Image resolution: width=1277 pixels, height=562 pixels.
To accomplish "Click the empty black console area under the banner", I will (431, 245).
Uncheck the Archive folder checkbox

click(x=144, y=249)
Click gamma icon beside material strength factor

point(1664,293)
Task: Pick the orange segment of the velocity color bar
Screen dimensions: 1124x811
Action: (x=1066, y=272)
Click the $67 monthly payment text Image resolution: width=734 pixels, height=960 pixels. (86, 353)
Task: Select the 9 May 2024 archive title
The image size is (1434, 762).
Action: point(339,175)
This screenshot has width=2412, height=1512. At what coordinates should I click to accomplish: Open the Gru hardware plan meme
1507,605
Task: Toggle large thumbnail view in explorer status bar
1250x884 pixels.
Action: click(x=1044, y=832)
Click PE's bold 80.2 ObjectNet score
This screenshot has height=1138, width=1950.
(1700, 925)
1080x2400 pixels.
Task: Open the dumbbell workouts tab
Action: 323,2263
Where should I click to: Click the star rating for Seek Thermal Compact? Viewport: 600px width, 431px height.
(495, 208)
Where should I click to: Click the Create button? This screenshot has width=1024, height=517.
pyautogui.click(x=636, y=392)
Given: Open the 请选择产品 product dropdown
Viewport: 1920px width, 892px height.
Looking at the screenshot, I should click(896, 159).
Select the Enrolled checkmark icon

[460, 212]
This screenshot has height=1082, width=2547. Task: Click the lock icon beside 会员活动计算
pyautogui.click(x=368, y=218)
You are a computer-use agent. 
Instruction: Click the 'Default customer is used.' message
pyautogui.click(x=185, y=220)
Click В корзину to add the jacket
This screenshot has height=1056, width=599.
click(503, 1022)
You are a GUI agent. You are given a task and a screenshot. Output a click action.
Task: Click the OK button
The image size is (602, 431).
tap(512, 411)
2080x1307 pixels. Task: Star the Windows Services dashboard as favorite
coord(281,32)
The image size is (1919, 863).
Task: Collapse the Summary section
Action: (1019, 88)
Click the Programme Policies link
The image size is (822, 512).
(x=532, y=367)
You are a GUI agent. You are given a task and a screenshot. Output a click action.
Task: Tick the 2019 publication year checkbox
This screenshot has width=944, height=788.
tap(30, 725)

------------------------------------------------

Transcribe the items above without any change, starting at the line that contains "Click В корзину to add the jacket" and ending at the line that contains "(x=532, y=367)".

Click В корзину to add the jacket
This screenshot has height=1056, width=599.
click(503, 1022)
You are a GUI agent. You are given a task and a screenshot. Output a click action.
Task: Click the OK button
The image size is (602, 431).
tap(512, 411)
2080x1307 pixels. Task: Star the Windows Services dashboard as favorite
coord(281,32)
The image size is (1919, 863).
Task: Collapse the Summary section
Action: (1019, 88)
Click the Programme Policies link
The image size is (822, 512).
(x=532, y=367)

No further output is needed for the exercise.